_本文抜粋_:
☆ ☆ ☆
ページID:0008746 更新日:2016年2月17日 印刷ページ表示

 

その他の資料

 

日時 28年2月17日(水曜日)11時00分から11時29分

場所 知事会議室

平成28年度当初予算案及び27年度2月補正予算案等記者発表

(知事)

 平成28年度当初予算案について説明をさせていただきます。平成28年度は、今年度中に公約の種まきを行った施策について、着実な実現に向け、加速させていく年であり、まずは、2期目の公約に掲げました「防災・減災対策」「人口減少対策」「地域経済の活性化策」に、引き続き重点的に取り組むことといたしました。また、ドクターヘリの導入準備や、「えひめいやしの南予博」を通じた南予の魅力発信、農林水産業の体質強化、いよいよ来年に迫ったえひめ国体の開催に向けた最終段階の準備など、諸課題にも的確に対応するとともに、国補正予算に即応した2月補正予算と合わせ、地域経済の活性化に配慮した切れ目のない対策を講じることといたしました。

 当初予算の重点施策としては、まず、防災・減災対策でありますが、緊急避難道路の整備や、河川・海岸・港湾・砂防施設等の改修・補強などを、引き続き県単独で推進することといたしました。また、平成29年度までの完了に向け、県立学校施設の耐震化を着実に推進いたします。数字で言いますと、就任時の耐震化率は47.6パーセントでありましたが、今年度末に92.5パーセントまで達する見込みでございます。そして、来年度末に98.3パーセント、そして29年度末に100パーセント。お約束どおり順調に耐震化率は推移しているところでございます。

 また、私立学校、私立幼稚園の耐震化促進を図るため、今年度立ち上げました耐震診断の補助制度を利用する学校が出てきましたので、診断の後は当然改修工事になりますから、新たな耐震改修のための私立学校、私立幼稚園向けの補助制度を新設するほか、西条西警察署など五つの警察署の耐震化を同時並行で進めることといたしました。

 さらに、防災通信システムや消防防災ヘリコプター・テレビ電送システムを更新するほか、大分県をはじめとする周辺県との原子力防災対策の連携強化にも取り組むことといたしております。
☆ ☆ ☆
_取り組む課題_:
1. 知事の予算案説明にある次の一文を英語に訳しなさい。「また、平成29年度までの完了に向け、県立学校施設の耐震化を着実に推進いたします。」
2. 知事の予算案説明を、最後の文の次から書き継ぎなさい。
リストは課題に取り組む際に参照しなくてよい。
☆ ☆ ☆
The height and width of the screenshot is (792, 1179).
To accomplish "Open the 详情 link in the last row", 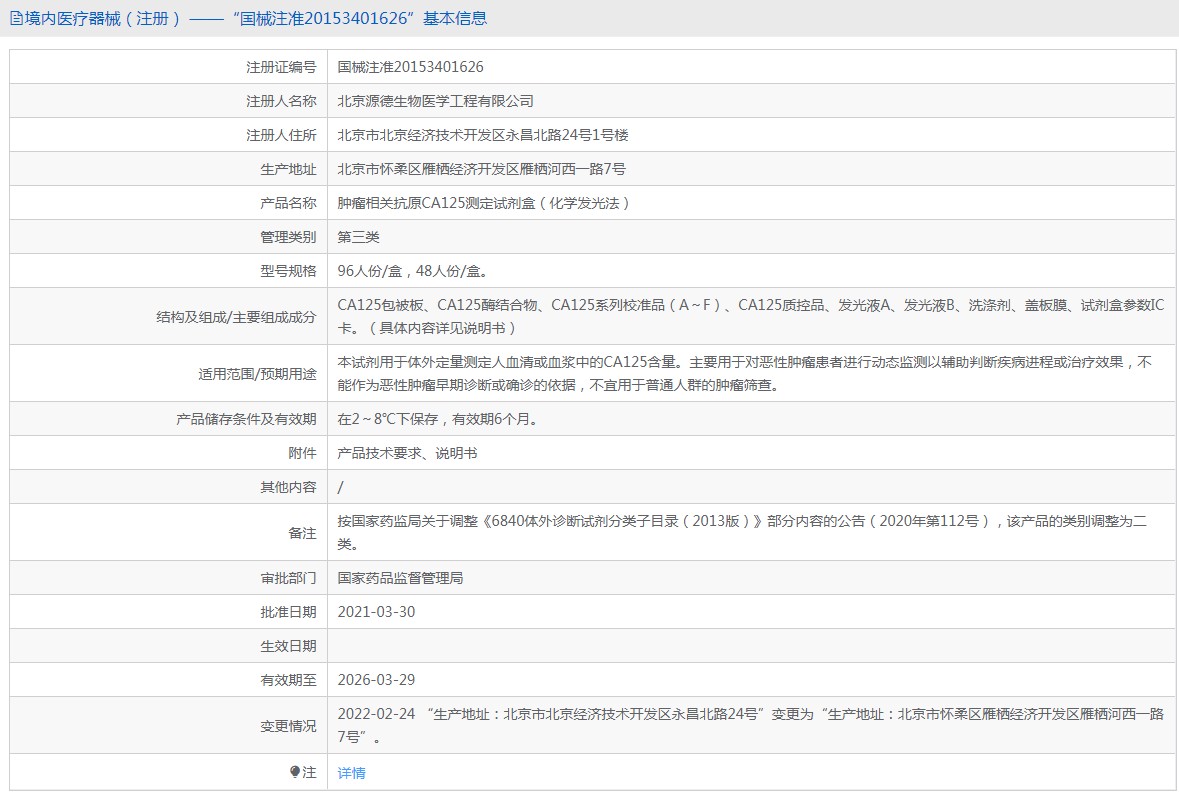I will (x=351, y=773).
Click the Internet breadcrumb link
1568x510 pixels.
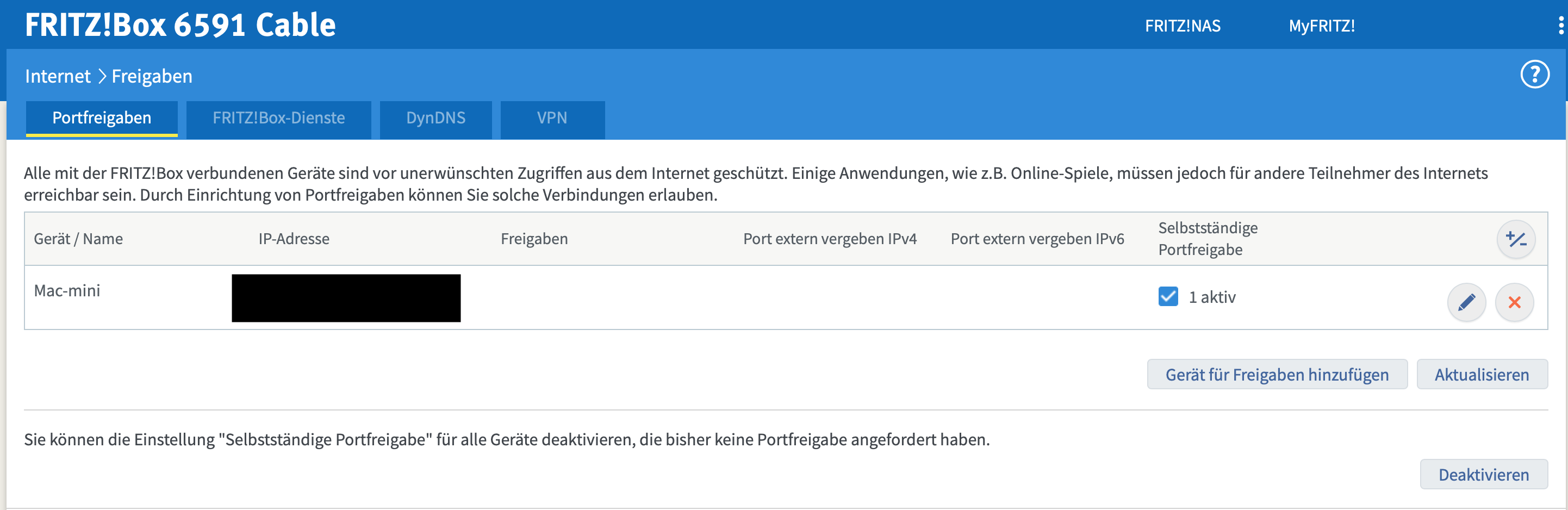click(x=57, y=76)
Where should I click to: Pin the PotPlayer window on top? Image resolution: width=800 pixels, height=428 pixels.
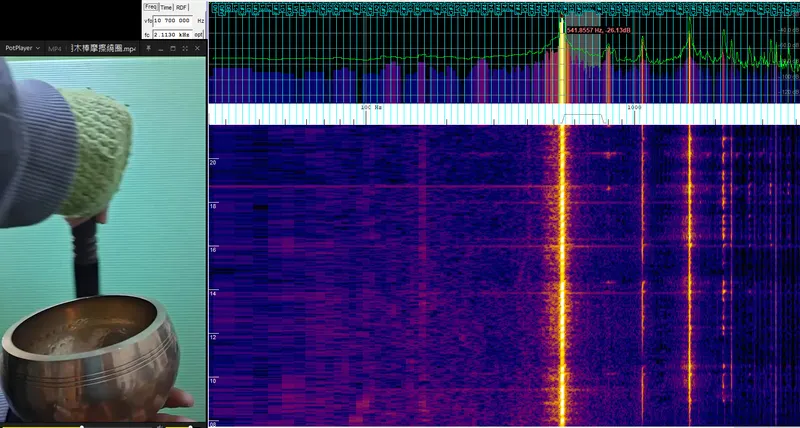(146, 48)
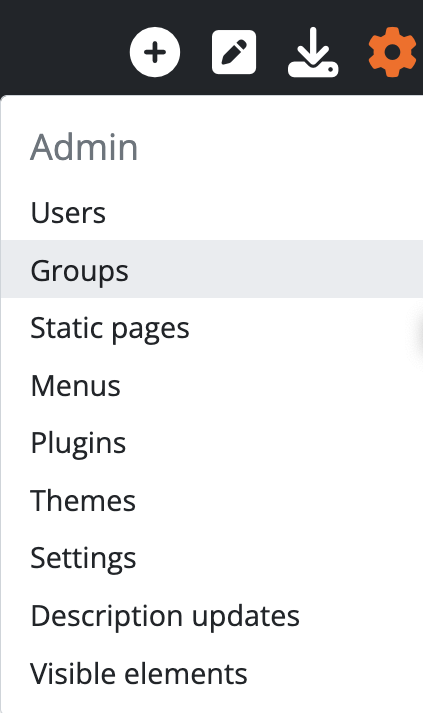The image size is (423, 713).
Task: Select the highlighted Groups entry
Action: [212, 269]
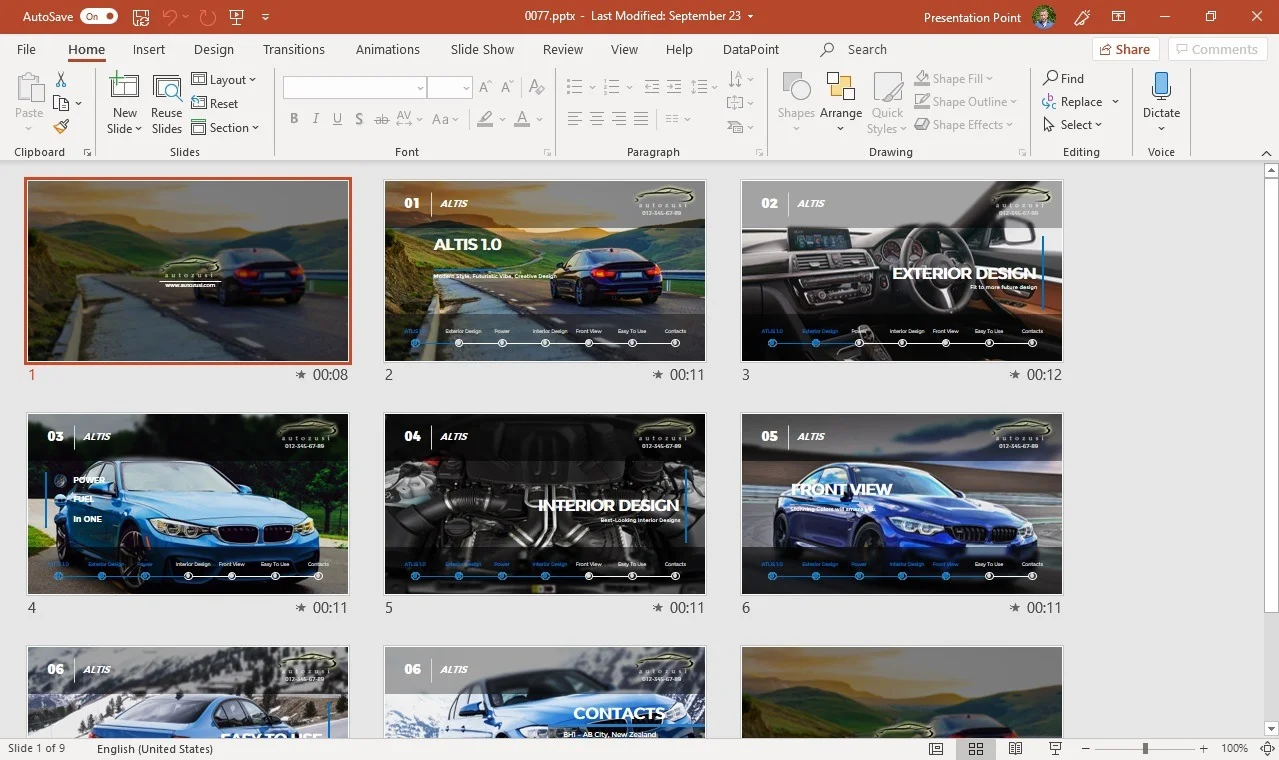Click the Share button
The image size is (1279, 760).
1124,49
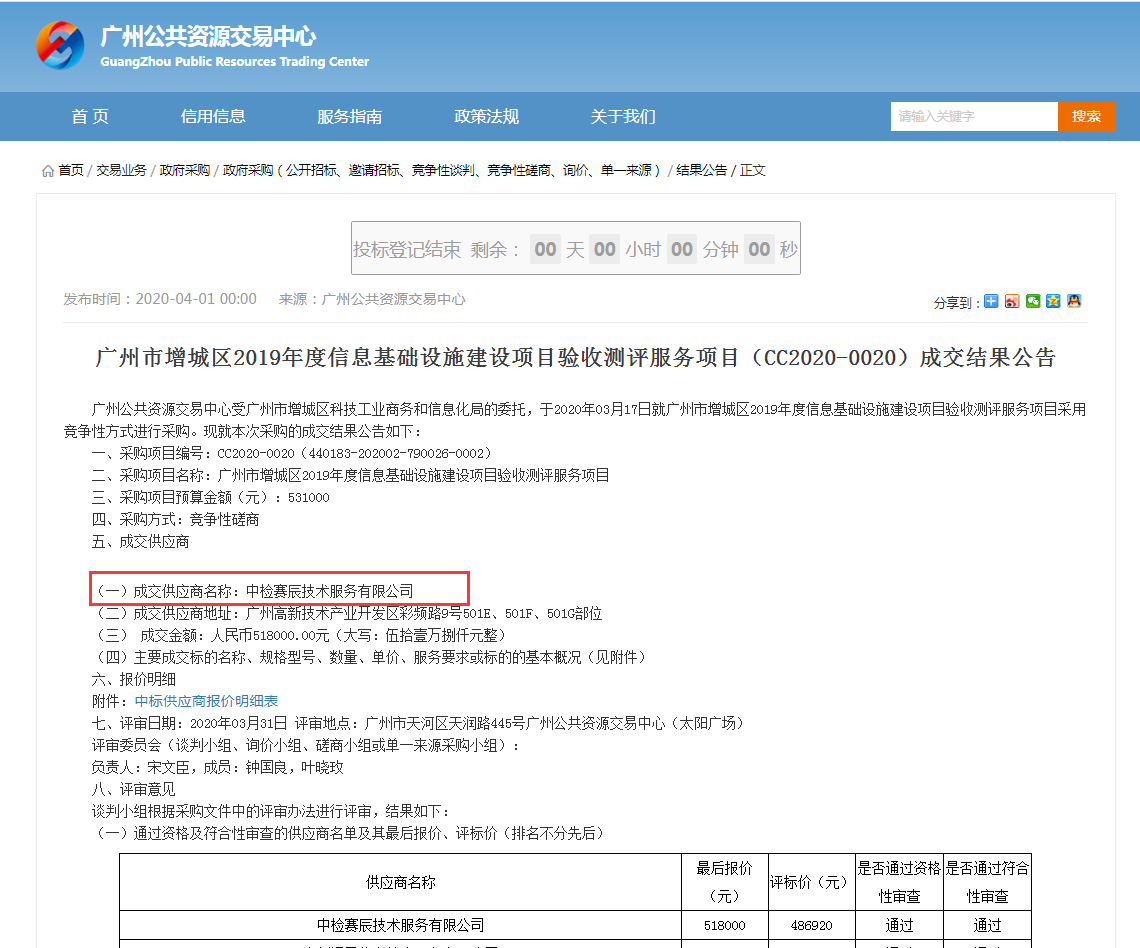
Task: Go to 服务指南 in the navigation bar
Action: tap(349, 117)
☆ ☆ ☆
_解答例_:
1. In addition, we will steadily advance the earthquake-proofing of prefectural school facilities, aiming to complete it by fiscal year Heisei 29.

2.
 次に、人口減少対策でありますが、移住を希望する働き手世帯や子育て世帯をターゲットに、全ての市町ではありませんが、大半の市町と連携して、新たに住宅改修のための補助制度を新設するほか、首都圏の移住コンシェルジュや、県内に新たに設置する地域移住相談員等を活用して、移住者の受け入れ態勢の強化を図ることといたしました。また、結婚支援センターの縁結び事業の推進や放課後児童クラブの充実など、結婚や子育て支援の強化を図ることにいたしております。

 次に、地域経済の活性化のうち商工・観光の分野では、「スゴ技」「すご味」「すごモノ」を活用したトップセールスによる営業活動をさらに強化するとともに、今治工業高校造船コース実習棟を整備するなど、産業の担い手育成に取り組むことといたしております。また、寄附を原資とする基金を設置して、オール愛媛で自転車新文化を推進することとし、新たに私立高校、国立高校等のヘルメット購入のための補助制度を立ち上げるなど、ヘルメットの着用推進にも取り組んでまいりたいと思います。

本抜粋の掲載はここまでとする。